01/06/2026
☀️ SE ACERCA EL VERANO…
Y con él vuelven las ganas de viajar.
De preparar rutas. 🗺️
De descubrir pueblos.
De improvisar una parada frente al mar, en la montaña o junto a un rincón perdido de nuestra geografía.
Pero también vuelve otra sensación cada vez más presente entre miles de usuarios de vehículos vivienda:
𝗟𝗔 𝗜𝗡𝗖𝗘𝗥𝗧𝗜𝗗𝗨𝗠𝗕𝗥𝗘
La incertidumbre de no saber qué prohibición nueva encontraremos este año.
Qué gálibo habrá aparecido.
Qué calle habrá sido vetada.
Qué municipio habrá decidido que una autocaravana correctamente estacionada ya no es bienvenida.
Porque esa es la realidad que muchos intentan maquillar.
Mientras se inauguran áreas y se habla constantemente de “turismo itinerante”, cada vez más usuarios perciben una tendencia preocupante:
🚫 Primero llega el área.
🚫 Después llegan las restricciones.
🚫 Y finalmente desaparece el derecho a estacionar como cualquier otro vehículo.
Y aquí es donde debemos decir algo muy claro:
✔️ Las áreas son necesarias.
🤝 La convivencia es necesaria.
⚖️ La regulación es necesaria.
Pero NO aceptaremos que las áreas se conviertan en la excusa para expulsar a los vehículos vivienda de la vía pública.
Porque una autocaravana correctamente ESTACIONADA sigue siendo un vehículo.
Y donde la ley no distingue entre vehículos bien estacionados, tampoco debería hacerlo la Administración mediante prohibiciones indiscriminadas.
Y ahí está uno de los grandes errores que llevamos años aceptando:
Se ha intentado trasladar el autocaravanismo desde el ámbito del tráfico al ámbito turístico.
Pero antes que turistas, somos conductores.
Antes que actividad turística, hablamos de vehículos.
Las normas de tráfico regulan vehículos.
No regulan el estado fisiológico de las personas que están en su interior.
Dormir dentro de tu vehículo no debería convertir automáticamente una situación legal en algo prohibido.
Y sin embargo, cada vez más municipios están utilizando normativas, interpretaciones o restricciones para limitar derechos que pertenecen al ámbito de la circulación y el estacionamiento.
Porque es mucho más fácil prohibir que regular.
Mucho más fácil colocar un gálibo que gestionar la convivencia.
Las conductas incívicas deben corregirse y sancionarse, pero no pueden utilizarse como justificación para restringir de forma general los derechos de quienes cumplen las normas.
Porque gobernar no debería consistir en apartar un problema de la vista.
Debería consistir en encontrar soluciones equilibradas donde todos podamos convivir.

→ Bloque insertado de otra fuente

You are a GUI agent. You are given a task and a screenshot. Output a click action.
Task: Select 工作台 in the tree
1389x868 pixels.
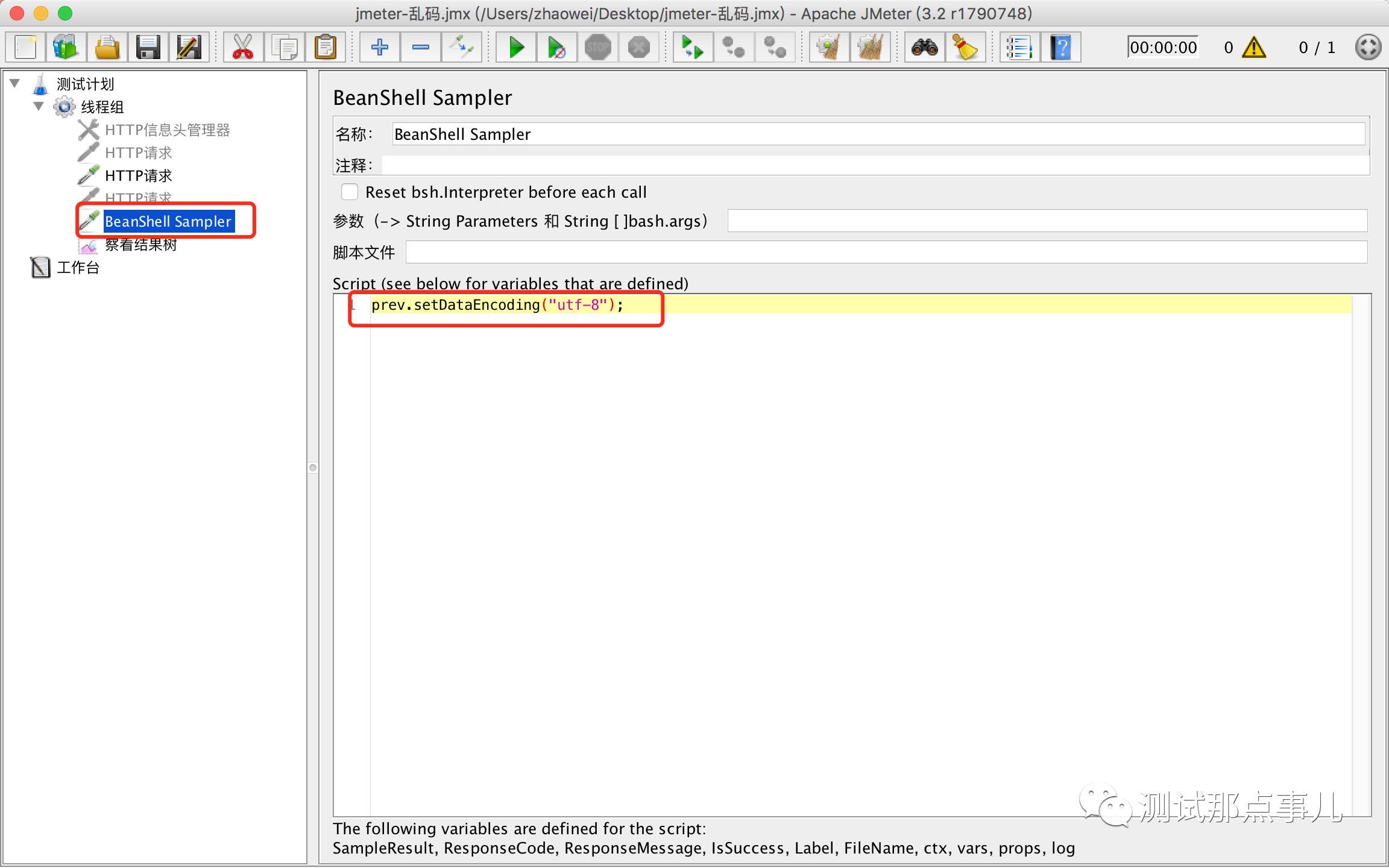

Y tampoco podemos aceptar otra idea peligrosa:
Que los abusos de unos pocos sirvan para justificar restricciones contra todo un colectivo.
En un Estado de Derecho se sanciona al infractor. ⚖️
No se castiga preventivamente a miles de usuarios que cumplen las normas.
El caso de Llanes, las denuncias en Belmonte de Miranda, los controles de gálibo en Gijón o las crecientes restricciones que aparecen por toda España no son hechos aislados.
Son síntomas de una tendencia.
Y precisamente por eso el autocaravanismo necesita evolucionar en la defensa de sus derechos.
No basta con celebrar pequeñas concesiones mientras se pierden derechos fundamentales.
No basta con aceptar restricciones injustificadas “porque siempre se hizo así”.
La pregunta ya no es por qué tantos usuarios no se asocian.
La verdadera pregunta es por qué tantos usuarios han dejado de sentirse representados.
Quienes alzan la voz, señalan errores o plantean propuestas no son un problema para el colectivo.
Son precisamente las personas dispuestas a implicarse para defender el futuro del autocaravanismo.
Porque el derecho a estacionar legalmente pertenece a TODOS los vehículos vivienda. 🚐
Y defenderlo no es egoísmo.
Es defender la igualdad ante la ley.
Los derechos no se pierden poco a poco porque alguien los limite; se pierden cuando los que los tienen dejan de defenderlos.